Given records »
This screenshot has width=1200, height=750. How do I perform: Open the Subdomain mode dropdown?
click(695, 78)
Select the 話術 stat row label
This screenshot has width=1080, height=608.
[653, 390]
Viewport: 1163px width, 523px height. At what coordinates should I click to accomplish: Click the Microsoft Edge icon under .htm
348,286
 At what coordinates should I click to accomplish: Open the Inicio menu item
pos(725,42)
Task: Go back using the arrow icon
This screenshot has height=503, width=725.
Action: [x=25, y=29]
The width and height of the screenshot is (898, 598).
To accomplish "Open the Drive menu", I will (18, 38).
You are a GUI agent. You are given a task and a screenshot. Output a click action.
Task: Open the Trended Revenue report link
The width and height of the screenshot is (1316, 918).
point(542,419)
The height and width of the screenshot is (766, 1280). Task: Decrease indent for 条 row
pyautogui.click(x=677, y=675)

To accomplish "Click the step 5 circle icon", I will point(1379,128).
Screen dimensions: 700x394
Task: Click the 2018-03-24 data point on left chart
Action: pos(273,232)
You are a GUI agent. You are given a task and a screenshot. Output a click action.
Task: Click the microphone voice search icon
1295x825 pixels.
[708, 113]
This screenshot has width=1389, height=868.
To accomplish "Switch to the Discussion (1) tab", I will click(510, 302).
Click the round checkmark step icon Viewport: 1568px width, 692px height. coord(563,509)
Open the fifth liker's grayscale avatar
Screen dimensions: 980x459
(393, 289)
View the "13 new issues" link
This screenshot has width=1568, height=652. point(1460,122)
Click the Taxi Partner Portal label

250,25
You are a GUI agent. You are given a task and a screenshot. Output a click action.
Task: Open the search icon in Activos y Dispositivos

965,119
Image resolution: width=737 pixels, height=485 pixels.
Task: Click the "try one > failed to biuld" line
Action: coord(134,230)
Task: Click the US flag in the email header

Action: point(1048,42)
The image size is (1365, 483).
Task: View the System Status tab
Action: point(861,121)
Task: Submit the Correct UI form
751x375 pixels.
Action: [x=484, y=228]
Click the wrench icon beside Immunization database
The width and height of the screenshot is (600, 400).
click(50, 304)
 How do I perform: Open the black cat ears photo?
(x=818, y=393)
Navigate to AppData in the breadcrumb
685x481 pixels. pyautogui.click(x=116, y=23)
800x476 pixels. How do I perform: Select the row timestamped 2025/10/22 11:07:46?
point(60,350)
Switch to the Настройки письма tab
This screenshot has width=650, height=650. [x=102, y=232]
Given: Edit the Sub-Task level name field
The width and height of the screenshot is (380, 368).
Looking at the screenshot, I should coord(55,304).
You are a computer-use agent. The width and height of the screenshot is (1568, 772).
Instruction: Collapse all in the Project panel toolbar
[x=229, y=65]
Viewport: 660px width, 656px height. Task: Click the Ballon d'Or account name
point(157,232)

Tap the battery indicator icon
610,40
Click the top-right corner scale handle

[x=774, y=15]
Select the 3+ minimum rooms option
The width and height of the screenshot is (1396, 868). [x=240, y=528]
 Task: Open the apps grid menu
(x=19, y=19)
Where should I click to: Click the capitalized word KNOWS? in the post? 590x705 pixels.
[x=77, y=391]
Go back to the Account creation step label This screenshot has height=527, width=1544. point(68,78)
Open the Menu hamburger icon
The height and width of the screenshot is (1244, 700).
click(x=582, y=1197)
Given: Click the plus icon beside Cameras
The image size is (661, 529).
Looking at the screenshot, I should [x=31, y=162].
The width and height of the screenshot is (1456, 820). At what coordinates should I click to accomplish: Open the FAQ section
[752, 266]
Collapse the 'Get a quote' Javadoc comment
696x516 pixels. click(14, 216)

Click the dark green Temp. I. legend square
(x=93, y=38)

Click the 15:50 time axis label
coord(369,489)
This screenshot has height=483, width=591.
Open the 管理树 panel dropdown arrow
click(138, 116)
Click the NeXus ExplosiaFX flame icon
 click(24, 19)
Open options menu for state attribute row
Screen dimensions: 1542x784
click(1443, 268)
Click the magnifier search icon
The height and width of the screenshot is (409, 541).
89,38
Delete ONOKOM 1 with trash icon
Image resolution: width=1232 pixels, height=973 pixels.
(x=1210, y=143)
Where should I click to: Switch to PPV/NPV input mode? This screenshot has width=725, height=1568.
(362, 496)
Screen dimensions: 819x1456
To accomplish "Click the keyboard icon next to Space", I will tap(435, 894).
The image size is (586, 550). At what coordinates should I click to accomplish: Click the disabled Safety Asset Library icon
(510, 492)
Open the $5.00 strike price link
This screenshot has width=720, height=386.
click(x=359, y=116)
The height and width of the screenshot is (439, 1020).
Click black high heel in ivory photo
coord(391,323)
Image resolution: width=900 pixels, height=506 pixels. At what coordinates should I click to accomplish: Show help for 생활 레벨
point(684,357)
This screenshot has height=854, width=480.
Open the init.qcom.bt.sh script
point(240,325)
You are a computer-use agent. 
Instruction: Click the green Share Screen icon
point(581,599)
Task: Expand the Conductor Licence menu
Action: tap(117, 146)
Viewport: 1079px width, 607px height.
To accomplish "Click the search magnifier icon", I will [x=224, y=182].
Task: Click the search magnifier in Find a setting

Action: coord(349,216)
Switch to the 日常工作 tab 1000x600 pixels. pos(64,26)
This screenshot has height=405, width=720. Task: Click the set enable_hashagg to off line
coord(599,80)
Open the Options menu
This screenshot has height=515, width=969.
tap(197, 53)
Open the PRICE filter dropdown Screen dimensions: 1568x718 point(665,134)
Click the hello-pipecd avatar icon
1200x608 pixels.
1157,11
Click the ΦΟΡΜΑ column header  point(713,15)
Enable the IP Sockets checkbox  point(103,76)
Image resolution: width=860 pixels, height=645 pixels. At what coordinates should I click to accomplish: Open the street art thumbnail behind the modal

Task instructions » Exact reproduction is required. Give the lines of the data from its first line through the line containing "Task: Go back using the arrow icon", and no others.

Response to the exercise »
This screenshot has width=1200, height=750. How do I perform: Open the Subdomain mode dropdown?
click(695, 78)
Select the 話術 stat row label
This screenshot has width=1080, height=608.
[653, 390]
Viewport: 1163px width, 523px height. At what coordinates should I click to accomplish: Click the Microsoft Edge icon under .htm
348,286
 At what coordinates should I click to accomplish: Open the Inicio menu item
pos(725,42)
Task: Go back using the arrow icon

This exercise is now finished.